◆ Work to be completed
Where the line containing "Given: Click the New Folder icon" appears in the entries below, start there and print only that line and every line after it, exactly, through the end, excluding pictures.

◆ Data for review

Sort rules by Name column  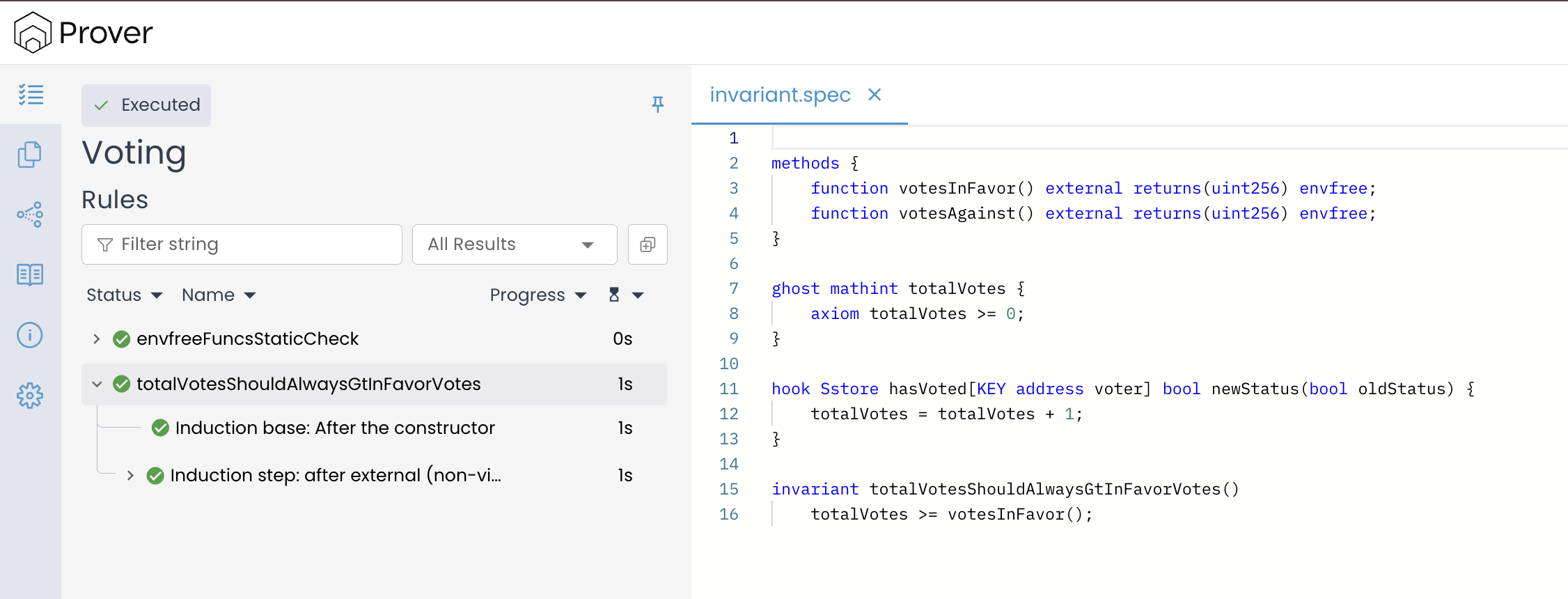pos(218,295)
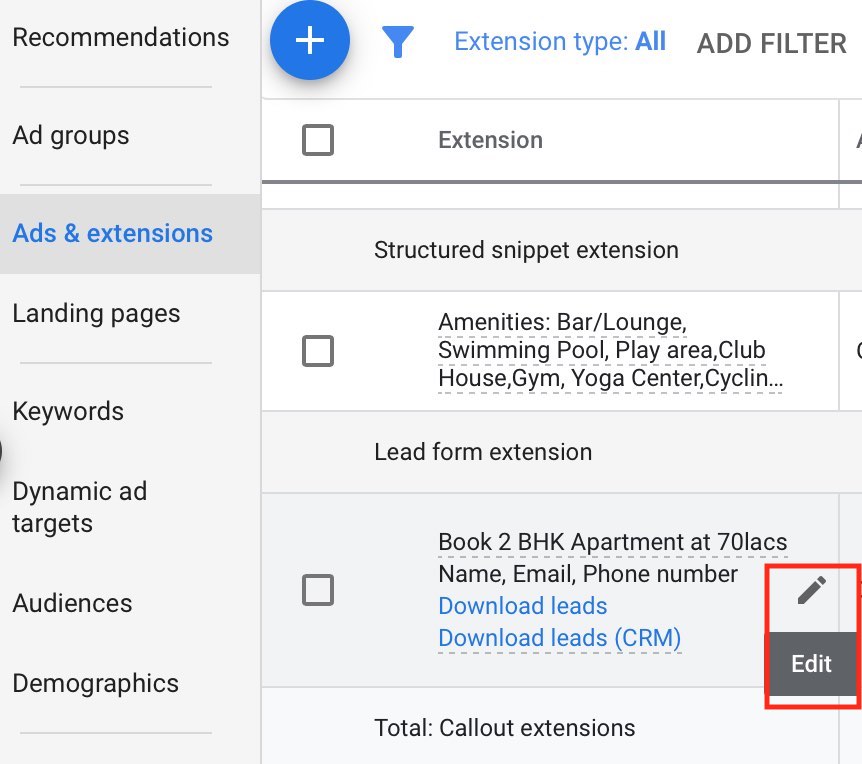The height and width of the screenshot is (764, 862).
Task: Click the Extension column header
Action: (490, 140)
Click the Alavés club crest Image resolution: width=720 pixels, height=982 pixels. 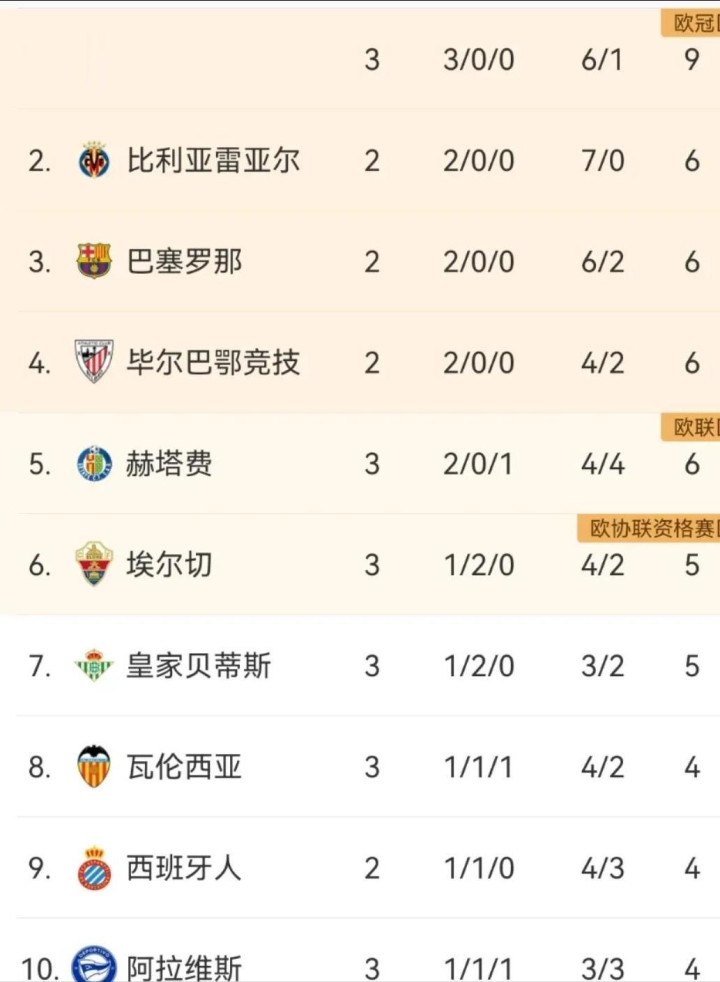[94, 966]
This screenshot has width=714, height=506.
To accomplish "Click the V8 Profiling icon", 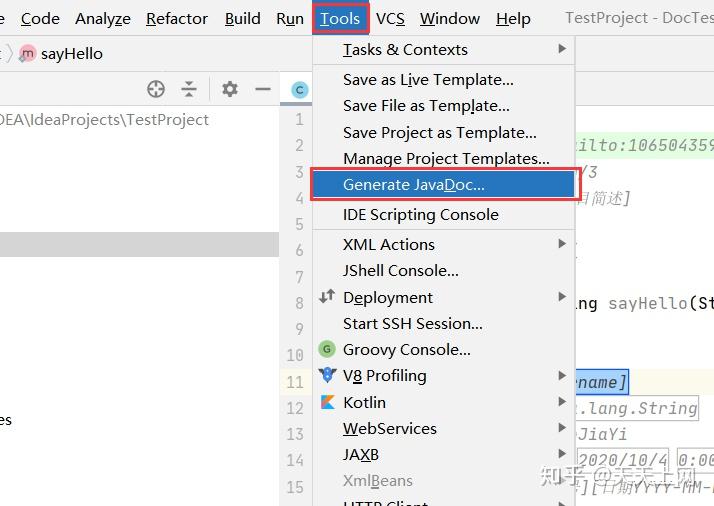I will tap(326, 375).
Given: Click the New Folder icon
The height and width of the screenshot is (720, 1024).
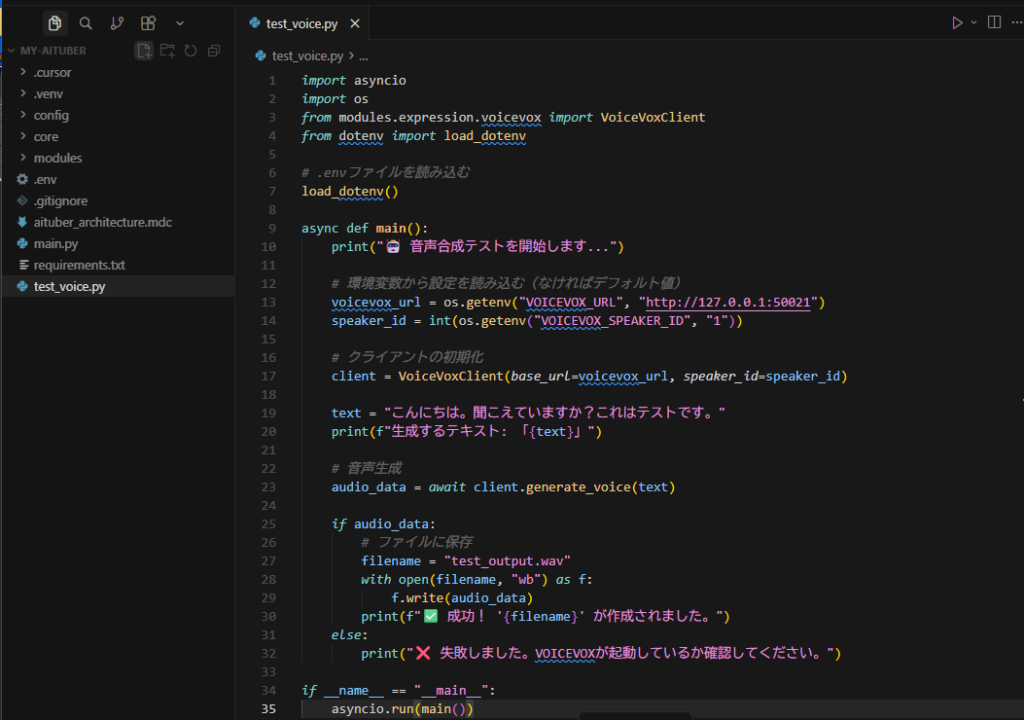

◆ Solution
Given: Click the New Folder icon
The height and width of the screenshot is (720, 1024).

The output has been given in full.